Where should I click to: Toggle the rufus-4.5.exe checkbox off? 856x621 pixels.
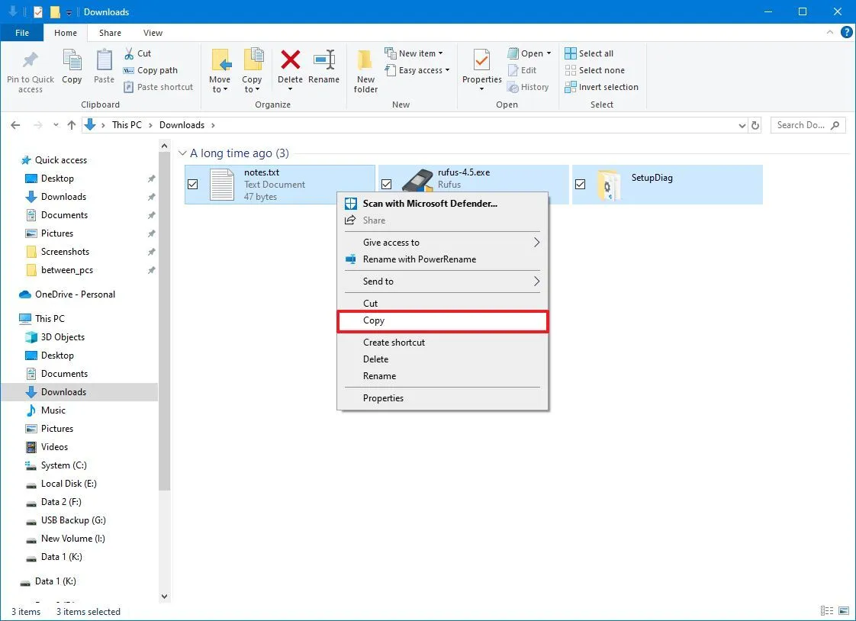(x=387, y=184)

* * *

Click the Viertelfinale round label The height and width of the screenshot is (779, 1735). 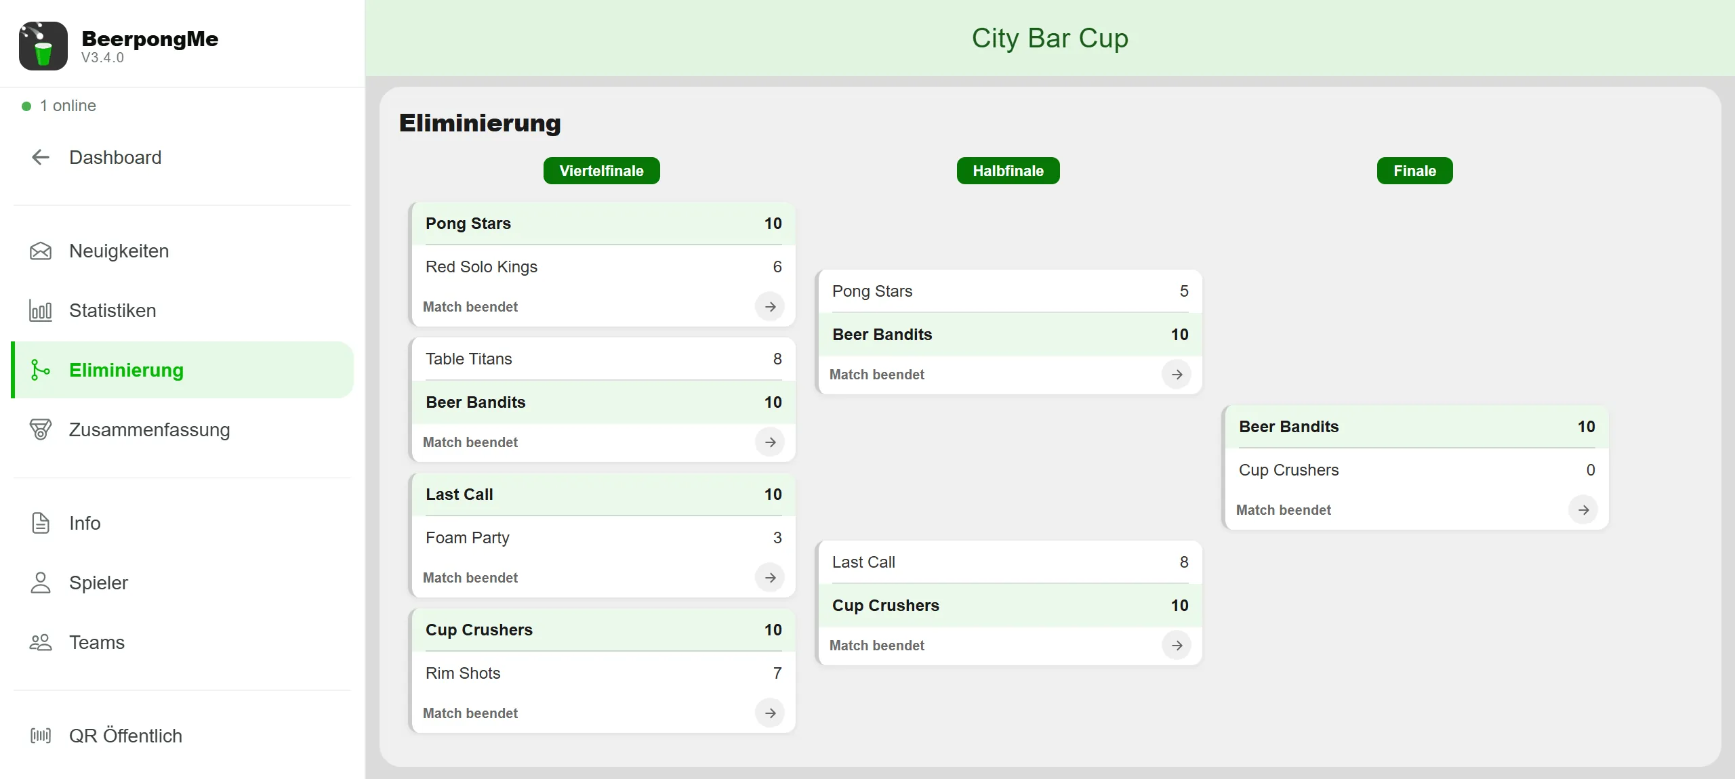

---

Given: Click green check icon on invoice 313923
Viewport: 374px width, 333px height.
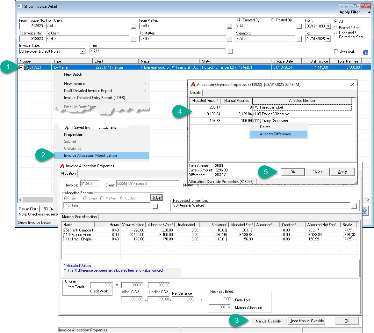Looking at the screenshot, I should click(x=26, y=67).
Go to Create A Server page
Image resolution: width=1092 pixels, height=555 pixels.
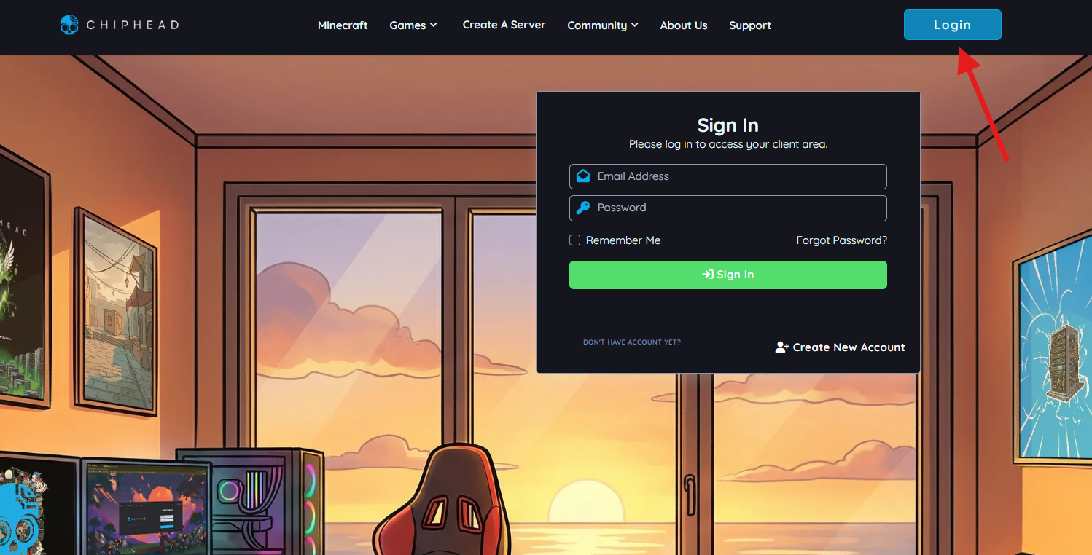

### EXERCISE DESCRIPTION
Rewrite the lines starting with the one containing "Where should I" and continuing through the one containing "(x=387, y=184)", swapping "checkbox" for "check box" and keeping all else the same. Omit the pictures from your answer.

### OUTPUT BELOW
Where should I click to: Toggle the rufus-4.5.exe check box off? 856x621 pixels.
(x=387, y=184)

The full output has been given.